5. ‘Love’ often does not trump ‘hate.’
Liberals are fond of Martin Luther King, Jr.’s, quote “The arc of the moral universe is long, but it bends towards justice.” This faith in the inevitability of “progress” can lead to a dangerous passivity. The only scraps of freedom, autonomy, or equality that the oppressed have ever experienced, they’ve had to physically fight for on their own terms. We have to stop relying on powers outside our control—nicer politicians, liberal judges, the Constitution, ‘progressive’ corporations—to win this fight, or we’ll find ourselves in this same mess over and over again.
6. It is a mistake to use the term “hate” as a euphemism for something else.
We should always be clear about exactly what it is we’re fighting. We fight against the alt-right and neo-Nazis not because they “hate,” but because they’re white supremacists seeking to preserve the anti-black structure of a society we are seeking to dismantle. It’s also worth remembering that the amount of violence against people of color committed by these groups pales in comparison to that done by the police and prison system. Labeling such organizations as anti-black and white supremacist rather than as “hate groups” helps us to draw the connections between these private groups and the state institutions they support.

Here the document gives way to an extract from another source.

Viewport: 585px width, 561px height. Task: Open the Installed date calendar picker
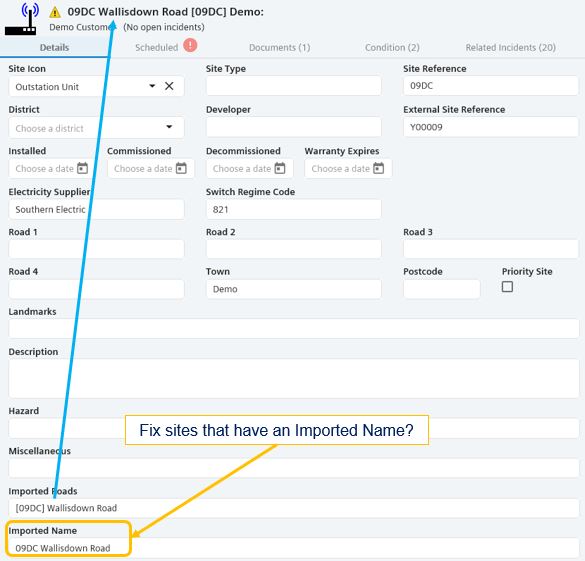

As in debates over tactics, debates over slogans usually reflect deeper conflicts over strategy and goals. It is unlikely that the Democrat who seeks a return to the Obama years and the anarchist who seeks an entirely new world will agree on slogans or tactics. We believe that these kinds of conflicts are important and valuable, and that ignoring them in favor of forcing through one shared platform or program would be fruitless and misguided.
Nonetheless, we are confronting the rise of a potentially fascist force in North America, one that could have real lived consequences for millions of us. For us to put up even the most basic obstacles to this regime, we’ll all have to get past one-dimensional moral platitudes about love and hate.